Para Netflix, Pokémon GO e grandes filmes são seus verdadeiros rivais

Por Redação | 10 de Agosto de 2016 às 18h29

A guerra entre os canais de televisão e a Netflix é clara e constante, mas pelo que afirma a empresa de streaming, ela pode estar sendo travada apenas de um único lado. Na visão de Ted Sarandos, diretor de conteúdo da companhia, os verdadeiros rivais do serviço não são os seriados, shows e emissoras tradicionais, mas sim, alternativas digitais como o game Pokémon GO e os grandes blockbusters do cinema.

A afirmação pode parecer estranha, levando em conta que, por mais que opere de maneira diferente, a Netflix faz parte do mesmo mundo de entretenimento de nomes como ABC, Fox ou NBC, por exemplo. A diferença, para o executivo, está na abordagem, com a companhia de streaming fazendo o que ele chamou de "televisão de evento".

Esse termo se traduz em grandes estreias, com séries que têm episódios disponibilizados todos de uma só vez. Elas costumam entrar no ar aos finas de semana, e a ideia é fazer com que os usuários fiquem em casa nas tradicionais maratonas, algo que acaba indo contra a indústria de cinema, que também usa a mesma tática, mas para levar os espectadores às salas.

Enquanto isso, amplia-se cada vez mais a capacidade de dispositivos como celulares e tablets, bem como a qualidade da internet móvel. Dessa forma, em qualquer lugar os usuários têm uma escolha: eles podem assistir a um episódio de sua série favorita na Netflix, ou então caçar alguns Pokémon. É aí que entra o segundo pilar da estratégia de concorrência digital do serviço.

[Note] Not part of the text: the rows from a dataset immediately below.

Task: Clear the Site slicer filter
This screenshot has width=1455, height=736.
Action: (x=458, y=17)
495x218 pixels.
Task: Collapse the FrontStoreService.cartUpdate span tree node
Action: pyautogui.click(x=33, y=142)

Além disso, Sarandos destacou a relação diferente do espectador com a plataforma. Na televisão, uma pessoa pode simplesmente mudar de canal caso não goste do que está passando. Na Netflix, entretanto, isso se traduz em cancelamento da assinatura, e, claro, perda de dinheiro. Essa forma única de contato com o consumidor também demanda investimentos únicos, e, sendo assim, para a companhia não faz nem sentido concorrer com a televisão como todos a conhecíamos até a chegada do streaming.

Em vez de uma programação constante, a Netflix trabalha com grandes entregas de conteúdo, todas de uma só vez. Só em 2016, a previsão é que 600 horas de material original e inédito sejam disponibilizadas na plataforma. A caminho, por exemplo, está sua série mais cara até agora, The Get Down, do diretor Baz Lurmann (de Moulin Rouge), que custou US$ 120 milhões para ser produzida.